A FERNÃO CAPELO GAIVOTA

A vida nunca me deveria ter permitido antever a possibilidade de voos tão altos, de voos para os quais, definitivamente, não tenho asas. Se eu jamais tivesse tido a antevisão da existência de paragens de tal altura, me teria resignado, teria poupado deste sofrimento sem tamanho e sem saída estas asas e este voo meu, de pomba que consegue, no máximo, chegar aos telhados mais baixos e próximos.

Ah, vida caprichosa, mesmo cruel, por que me fizeste antever céus a tal ponto impossíveis? Eu compreendo a lição que nos trouxeste, Fernão Capelo Gaivota. Eu sei que falas de outros céus, de céus espirituais, acessíveis a todas as aves, a aves quaisquer, desde que a voar sob obediência à Sua Própria Inexpugnável Vontade de Poder.

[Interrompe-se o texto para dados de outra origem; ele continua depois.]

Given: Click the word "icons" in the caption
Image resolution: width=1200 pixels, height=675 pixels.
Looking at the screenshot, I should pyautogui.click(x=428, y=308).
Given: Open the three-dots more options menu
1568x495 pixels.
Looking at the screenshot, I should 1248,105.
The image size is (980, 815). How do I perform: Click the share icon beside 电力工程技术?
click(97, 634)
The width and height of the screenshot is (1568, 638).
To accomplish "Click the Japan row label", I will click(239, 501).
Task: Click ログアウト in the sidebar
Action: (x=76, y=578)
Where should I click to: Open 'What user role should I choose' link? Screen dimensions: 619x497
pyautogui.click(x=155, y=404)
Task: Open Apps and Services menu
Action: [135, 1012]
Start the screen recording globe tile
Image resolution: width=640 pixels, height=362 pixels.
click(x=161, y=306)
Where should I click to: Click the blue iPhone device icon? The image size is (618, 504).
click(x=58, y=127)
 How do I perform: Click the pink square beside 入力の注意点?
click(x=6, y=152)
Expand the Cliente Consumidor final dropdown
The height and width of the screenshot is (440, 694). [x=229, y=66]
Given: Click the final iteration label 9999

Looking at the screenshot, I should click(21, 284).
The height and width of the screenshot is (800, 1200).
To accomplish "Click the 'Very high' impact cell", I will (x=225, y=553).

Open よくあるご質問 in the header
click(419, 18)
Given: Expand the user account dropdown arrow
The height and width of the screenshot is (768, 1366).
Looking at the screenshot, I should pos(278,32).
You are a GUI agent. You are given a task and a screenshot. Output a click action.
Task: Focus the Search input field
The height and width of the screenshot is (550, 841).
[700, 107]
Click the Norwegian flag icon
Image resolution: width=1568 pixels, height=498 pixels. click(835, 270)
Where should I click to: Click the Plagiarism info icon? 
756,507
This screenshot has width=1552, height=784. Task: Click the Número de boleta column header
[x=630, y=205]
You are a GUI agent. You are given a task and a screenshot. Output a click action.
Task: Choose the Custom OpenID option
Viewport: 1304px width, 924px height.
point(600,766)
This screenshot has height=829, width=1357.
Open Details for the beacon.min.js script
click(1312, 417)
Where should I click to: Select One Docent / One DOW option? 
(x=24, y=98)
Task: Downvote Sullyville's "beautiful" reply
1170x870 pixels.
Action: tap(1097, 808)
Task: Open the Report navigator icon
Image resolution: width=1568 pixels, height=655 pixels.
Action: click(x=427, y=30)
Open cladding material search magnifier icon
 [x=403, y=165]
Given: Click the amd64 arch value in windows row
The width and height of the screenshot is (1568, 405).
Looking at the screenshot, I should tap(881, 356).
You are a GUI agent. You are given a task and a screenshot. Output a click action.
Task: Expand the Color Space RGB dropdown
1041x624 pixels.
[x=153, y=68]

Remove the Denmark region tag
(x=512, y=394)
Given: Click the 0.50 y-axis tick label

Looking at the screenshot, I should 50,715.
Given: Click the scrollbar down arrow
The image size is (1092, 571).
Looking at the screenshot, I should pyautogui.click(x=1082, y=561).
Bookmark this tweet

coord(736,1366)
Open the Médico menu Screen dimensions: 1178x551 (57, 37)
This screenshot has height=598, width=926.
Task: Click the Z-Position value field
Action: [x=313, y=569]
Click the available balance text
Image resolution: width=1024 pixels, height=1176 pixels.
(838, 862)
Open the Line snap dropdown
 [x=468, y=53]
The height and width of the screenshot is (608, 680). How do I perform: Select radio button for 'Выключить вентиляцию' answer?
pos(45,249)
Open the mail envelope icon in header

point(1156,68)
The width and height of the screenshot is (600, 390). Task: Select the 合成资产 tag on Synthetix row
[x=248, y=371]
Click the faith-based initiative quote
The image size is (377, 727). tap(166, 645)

Falas de outros céus, Fernão, e eu me refiro a céus daqui, visíveis céus desta dimensão. Ah, Fernão, gaivota querida: para estes mais altos céus daqui, daqui mesmo, não me ficaram direitos sequer a tentativas de ir mais além dos telhados mais baixos e, mesmo assim, só pela imaginação, que minhas asas de pomba estão cortadas; elas foram cortadas, Fernão.

Na noite de 28 de setembro; publicação na manhã de 29 de setembro de 2011.